Again, these entries are tab-delimited. The remaining lines are the feature vectors, which give the fraction of the total value of a given summary statistic across all subwindows that is found in each subwindow. For example, if we are using 11 subwindows, and the values of pi in these 11 subwindows for a given training example are 9.5, 7.5, 6.0, 4.0, 5.5, 2.5, 4.0, 4.5, 4.0, 9.0, and 9.5, the feature vector is obtained by dividing each value by the sum of all values. The first 11 entries of this training example's line in the feature vector file would thus be as follows (tab-delimited):

0.125 0.125 0.125 0.0625 0.0625 0.0 0.0625 0.0625 0.125 0.125 0.125

If some satistic values are negative for a given window, then the absolute value of the smallest value is added to each statistic (making every value non-negative) prior to performing this normalization.

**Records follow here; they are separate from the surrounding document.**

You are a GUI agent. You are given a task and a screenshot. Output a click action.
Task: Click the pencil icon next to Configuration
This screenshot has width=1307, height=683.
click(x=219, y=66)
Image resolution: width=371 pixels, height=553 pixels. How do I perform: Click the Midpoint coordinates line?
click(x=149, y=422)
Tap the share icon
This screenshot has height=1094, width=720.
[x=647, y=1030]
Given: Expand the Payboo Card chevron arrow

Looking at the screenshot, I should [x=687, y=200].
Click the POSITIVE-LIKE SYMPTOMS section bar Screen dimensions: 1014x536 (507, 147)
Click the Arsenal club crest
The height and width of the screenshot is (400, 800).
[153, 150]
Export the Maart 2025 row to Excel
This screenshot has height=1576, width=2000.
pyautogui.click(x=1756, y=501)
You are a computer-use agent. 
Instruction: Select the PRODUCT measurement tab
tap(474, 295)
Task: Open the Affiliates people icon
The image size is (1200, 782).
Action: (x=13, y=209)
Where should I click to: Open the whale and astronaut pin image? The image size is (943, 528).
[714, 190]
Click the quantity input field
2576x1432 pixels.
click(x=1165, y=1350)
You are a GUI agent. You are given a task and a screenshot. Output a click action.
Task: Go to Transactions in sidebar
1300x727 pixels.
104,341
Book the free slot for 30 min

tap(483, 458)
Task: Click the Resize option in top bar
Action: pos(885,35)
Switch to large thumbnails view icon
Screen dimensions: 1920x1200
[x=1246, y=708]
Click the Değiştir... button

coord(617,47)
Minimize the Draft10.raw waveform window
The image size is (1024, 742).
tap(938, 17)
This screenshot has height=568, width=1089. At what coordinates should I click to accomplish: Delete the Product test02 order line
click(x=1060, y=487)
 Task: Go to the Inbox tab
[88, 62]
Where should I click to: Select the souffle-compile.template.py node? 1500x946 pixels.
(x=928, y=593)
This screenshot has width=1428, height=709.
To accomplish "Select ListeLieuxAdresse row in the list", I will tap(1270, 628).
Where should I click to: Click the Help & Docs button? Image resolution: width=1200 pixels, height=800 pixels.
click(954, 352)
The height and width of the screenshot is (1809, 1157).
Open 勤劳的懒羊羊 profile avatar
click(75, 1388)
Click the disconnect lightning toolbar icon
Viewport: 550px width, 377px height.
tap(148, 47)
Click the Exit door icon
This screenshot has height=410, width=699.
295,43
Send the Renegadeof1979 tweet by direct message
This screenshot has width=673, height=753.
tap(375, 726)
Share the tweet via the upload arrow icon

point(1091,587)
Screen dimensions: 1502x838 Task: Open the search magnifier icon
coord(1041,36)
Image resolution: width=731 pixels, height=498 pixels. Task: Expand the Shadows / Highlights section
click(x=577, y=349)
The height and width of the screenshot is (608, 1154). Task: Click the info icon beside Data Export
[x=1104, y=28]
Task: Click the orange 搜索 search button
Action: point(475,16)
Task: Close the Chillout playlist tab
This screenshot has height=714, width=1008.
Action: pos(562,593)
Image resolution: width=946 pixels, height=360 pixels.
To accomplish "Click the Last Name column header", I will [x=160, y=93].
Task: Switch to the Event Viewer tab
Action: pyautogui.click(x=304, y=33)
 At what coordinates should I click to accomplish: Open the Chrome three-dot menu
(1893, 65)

If we are going to use 11 subwindows for our classifier, we should have a training set directory with 23 files: 11 files with feature vectors for hard sweeps whose file names end with "Hard_0.fvec", "Hard_1.fvec" and so on, all the way up to "Hard_10.fvec". The number in the file corresponds to the location of the sweep in each simulation: for the file ending with "Hard_0.fvec" the sweep occurs in the middle of the first window, for "Hard_1.fvec" if the sweep is in the middle of the second window, and so on. Similarly, there are 11 files containing feature vectors for simulated soft sweeps, whose file names end with "Soft_0.fvec", etc. Finally, there is one file with feature vectors from neutral simulations, whose name ends with "Neut.fvec". Each of these files should have the same number of feature vectors (which will be the number of lines in the file minus one, for the header). Remember, these are the files used as input for step 3 of the pipeline outlined above and described in shIC_pipeline.sh

Format for the genomic summary statistic file (input to step 6):

This is also a tab-delimited file. Feature vectors can then be created from this file as described in step 6 in the shIC_pipeline.sh bash script. Here is an example header line:

chrom chromStart chromEnd numSites pi segSites thetaH tajD fayWuH HapCount H1 H12 H2/H1 Omega ZnS

The first three fields must be chrom, chromStart, and chromEnd, and the remaining entries are the names of the statistics we are using to perform classification. These statistic names must match those in the headers of training feature vector files described above, but omitting the _win<i> suffixes. The remaining lines in the file then give the values of these statistics in each genomic window. For each of these lines, the first three fields are the chromosome name, the start coordinate of the window minus one, and the end coordinate of the genomic window. Note that the start coordinate is zero-based but the end coordinate is not, in the same manner as .bed files (http://genome.ucsc.edu/FAQ/FAQformat.html#format1). The remaining fields are simply the values of each statistic in the window. From the S/HIC classifier's perspective, these values are the values of the individual subwindows that will be converted into feature vectors in the same manner as done with the training data above. This is done in step 6 using bedSummaryStatsToFeatureVec.py (again, see shIC_pipeline.sh for more detail).